• TRY IT: Copy every line of the data that contains the string "grid".

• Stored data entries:
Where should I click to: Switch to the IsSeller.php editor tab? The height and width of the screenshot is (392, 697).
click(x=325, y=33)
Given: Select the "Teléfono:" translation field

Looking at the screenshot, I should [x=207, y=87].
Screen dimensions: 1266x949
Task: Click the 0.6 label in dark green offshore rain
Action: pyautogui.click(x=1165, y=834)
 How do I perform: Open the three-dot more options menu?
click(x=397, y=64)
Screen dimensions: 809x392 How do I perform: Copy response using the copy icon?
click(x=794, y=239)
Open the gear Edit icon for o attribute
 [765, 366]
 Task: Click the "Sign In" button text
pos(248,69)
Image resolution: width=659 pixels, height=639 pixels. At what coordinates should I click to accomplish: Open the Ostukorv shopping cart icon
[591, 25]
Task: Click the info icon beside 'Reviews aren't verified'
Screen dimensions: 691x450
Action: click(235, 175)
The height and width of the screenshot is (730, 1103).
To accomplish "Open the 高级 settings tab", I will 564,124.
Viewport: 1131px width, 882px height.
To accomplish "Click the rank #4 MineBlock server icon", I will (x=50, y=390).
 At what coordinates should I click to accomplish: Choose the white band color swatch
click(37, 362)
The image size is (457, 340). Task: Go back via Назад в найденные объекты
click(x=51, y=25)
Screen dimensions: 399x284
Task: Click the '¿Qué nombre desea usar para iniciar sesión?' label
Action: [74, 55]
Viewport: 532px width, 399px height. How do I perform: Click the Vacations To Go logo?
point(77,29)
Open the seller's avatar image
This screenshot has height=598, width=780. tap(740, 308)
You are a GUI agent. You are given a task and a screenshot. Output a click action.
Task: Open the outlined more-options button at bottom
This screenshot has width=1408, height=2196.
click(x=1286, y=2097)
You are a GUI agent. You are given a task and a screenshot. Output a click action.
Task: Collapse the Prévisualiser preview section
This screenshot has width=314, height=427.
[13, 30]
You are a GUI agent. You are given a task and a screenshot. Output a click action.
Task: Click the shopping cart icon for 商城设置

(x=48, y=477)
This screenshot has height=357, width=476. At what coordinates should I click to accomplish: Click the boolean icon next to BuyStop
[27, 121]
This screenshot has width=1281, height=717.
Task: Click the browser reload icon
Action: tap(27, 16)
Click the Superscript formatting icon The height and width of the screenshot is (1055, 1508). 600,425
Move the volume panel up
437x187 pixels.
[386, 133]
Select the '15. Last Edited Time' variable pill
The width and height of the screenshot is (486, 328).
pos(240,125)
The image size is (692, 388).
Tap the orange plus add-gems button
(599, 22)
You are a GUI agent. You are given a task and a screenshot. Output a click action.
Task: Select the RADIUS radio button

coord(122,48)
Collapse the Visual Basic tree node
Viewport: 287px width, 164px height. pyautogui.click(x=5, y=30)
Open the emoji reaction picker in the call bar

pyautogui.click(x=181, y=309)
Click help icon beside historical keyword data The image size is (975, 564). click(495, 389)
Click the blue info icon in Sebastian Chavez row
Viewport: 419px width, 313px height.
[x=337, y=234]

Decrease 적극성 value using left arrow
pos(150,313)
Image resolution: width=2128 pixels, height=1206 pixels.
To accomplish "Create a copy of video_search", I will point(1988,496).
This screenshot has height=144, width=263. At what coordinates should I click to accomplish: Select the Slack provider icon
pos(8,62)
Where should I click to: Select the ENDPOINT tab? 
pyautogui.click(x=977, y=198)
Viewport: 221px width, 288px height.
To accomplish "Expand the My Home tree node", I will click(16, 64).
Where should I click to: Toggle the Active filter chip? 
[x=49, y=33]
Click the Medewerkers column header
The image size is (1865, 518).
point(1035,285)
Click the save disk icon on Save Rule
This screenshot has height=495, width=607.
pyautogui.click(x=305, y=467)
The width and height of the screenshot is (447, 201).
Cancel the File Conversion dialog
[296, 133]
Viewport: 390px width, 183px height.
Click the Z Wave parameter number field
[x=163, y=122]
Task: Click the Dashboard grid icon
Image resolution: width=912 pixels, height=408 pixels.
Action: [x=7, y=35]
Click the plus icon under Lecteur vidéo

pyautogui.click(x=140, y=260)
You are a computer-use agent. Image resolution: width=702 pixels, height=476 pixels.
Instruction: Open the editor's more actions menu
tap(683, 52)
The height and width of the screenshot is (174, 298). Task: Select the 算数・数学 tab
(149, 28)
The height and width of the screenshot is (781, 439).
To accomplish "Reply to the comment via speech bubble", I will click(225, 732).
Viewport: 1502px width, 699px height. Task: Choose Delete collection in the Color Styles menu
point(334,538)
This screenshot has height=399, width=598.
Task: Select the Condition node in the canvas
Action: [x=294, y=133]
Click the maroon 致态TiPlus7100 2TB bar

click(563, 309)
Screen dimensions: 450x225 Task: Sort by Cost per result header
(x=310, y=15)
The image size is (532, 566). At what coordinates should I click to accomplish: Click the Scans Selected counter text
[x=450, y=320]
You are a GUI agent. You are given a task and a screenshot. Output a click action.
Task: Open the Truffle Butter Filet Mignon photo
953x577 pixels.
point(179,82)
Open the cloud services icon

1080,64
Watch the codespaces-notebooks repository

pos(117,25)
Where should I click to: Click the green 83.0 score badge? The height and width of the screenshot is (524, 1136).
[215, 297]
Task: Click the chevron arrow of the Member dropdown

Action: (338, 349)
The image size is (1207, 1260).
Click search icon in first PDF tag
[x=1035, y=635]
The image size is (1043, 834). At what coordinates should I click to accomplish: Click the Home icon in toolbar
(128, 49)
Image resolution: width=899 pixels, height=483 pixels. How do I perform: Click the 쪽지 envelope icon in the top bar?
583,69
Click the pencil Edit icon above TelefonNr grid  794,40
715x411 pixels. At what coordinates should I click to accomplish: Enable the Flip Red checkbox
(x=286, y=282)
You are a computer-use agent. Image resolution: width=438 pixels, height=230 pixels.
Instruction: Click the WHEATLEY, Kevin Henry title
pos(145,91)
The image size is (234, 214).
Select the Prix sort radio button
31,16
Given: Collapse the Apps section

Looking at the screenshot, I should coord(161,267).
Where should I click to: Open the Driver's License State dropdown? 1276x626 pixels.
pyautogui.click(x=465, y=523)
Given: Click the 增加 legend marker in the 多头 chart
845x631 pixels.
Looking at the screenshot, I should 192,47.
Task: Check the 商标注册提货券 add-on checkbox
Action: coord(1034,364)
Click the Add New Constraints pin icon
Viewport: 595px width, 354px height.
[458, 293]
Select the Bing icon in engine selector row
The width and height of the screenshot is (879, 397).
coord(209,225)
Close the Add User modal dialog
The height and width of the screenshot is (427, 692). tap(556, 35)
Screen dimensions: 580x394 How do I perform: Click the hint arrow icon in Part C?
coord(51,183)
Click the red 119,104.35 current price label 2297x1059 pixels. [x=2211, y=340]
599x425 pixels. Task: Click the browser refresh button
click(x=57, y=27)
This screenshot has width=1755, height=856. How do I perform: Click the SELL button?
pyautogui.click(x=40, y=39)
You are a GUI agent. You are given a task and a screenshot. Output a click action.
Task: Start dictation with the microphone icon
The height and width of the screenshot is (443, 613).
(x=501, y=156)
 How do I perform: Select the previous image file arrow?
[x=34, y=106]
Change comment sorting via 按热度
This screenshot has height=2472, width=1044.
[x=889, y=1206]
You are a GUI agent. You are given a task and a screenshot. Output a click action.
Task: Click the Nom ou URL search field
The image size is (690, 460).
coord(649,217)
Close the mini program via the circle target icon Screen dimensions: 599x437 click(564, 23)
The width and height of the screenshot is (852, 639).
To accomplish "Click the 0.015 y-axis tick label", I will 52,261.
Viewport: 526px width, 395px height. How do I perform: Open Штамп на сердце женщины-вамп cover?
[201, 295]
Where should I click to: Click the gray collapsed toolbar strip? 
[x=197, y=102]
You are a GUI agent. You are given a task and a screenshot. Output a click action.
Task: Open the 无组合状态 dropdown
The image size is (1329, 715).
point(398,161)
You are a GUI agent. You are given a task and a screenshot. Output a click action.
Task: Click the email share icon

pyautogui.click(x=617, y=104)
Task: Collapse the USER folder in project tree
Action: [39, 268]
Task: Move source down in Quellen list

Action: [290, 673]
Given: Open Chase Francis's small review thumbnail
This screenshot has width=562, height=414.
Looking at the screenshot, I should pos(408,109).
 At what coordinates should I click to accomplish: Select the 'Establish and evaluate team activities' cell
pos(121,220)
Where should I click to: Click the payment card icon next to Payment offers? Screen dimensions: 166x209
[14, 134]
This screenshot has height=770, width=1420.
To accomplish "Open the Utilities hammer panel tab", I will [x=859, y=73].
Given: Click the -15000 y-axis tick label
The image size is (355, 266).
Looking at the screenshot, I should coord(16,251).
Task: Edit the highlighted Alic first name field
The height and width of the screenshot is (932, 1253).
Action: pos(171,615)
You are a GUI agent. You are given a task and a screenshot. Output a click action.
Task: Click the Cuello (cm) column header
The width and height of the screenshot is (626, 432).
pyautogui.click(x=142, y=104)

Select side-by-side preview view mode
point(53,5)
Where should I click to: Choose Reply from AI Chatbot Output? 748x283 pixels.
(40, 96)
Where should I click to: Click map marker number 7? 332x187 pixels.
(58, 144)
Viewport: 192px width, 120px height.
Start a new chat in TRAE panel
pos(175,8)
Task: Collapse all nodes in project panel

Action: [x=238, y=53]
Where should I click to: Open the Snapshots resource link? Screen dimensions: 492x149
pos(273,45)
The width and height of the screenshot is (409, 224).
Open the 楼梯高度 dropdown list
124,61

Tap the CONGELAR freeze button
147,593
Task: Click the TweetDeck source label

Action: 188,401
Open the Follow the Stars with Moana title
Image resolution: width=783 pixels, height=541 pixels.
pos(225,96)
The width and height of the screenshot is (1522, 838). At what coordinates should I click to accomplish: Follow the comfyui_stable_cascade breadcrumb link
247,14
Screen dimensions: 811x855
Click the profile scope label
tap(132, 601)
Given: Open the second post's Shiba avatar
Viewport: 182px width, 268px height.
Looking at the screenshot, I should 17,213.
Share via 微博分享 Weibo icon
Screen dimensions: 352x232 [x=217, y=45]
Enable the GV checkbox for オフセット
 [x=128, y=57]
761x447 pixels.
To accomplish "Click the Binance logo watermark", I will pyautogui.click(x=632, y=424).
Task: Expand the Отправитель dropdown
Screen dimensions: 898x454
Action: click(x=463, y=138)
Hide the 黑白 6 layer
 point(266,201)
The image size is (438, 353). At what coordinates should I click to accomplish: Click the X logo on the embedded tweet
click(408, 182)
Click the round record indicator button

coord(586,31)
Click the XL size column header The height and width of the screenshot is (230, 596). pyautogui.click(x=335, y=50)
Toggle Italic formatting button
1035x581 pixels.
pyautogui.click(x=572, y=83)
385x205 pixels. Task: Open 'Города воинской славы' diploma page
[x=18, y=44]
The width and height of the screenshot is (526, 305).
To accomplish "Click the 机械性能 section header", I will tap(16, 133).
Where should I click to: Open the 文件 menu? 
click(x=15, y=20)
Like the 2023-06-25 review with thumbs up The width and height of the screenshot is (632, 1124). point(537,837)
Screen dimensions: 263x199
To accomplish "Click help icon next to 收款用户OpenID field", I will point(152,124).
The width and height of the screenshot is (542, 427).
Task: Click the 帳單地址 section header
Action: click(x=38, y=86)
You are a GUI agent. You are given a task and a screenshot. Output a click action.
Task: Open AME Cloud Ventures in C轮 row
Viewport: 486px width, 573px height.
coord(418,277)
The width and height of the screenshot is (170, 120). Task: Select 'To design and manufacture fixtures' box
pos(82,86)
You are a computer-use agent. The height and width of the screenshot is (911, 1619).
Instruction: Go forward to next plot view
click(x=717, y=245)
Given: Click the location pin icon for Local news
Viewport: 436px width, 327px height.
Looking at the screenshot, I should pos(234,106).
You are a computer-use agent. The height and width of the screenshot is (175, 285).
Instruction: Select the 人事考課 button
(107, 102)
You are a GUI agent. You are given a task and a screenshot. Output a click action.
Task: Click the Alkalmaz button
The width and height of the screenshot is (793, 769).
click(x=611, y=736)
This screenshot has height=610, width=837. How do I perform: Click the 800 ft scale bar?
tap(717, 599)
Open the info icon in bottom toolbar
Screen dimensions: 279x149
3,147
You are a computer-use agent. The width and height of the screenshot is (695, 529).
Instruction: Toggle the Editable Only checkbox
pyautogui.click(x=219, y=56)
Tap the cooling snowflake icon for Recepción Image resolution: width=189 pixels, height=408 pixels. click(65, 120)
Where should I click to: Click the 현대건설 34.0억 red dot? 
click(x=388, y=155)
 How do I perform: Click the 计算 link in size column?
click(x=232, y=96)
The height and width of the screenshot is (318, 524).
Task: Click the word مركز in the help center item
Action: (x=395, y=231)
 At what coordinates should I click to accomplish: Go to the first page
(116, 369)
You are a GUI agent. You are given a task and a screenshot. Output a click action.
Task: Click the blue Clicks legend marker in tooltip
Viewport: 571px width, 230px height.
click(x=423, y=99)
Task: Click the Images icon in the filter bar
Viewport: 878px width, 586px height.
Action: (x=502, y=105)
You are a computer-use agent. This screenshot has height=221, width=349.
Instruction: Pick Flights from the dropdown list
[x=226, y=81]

• TASK OUTPUT:
Task: Click the Dashboard grid icon
Click the pencil Edit icon above TelefonNr grid  794,40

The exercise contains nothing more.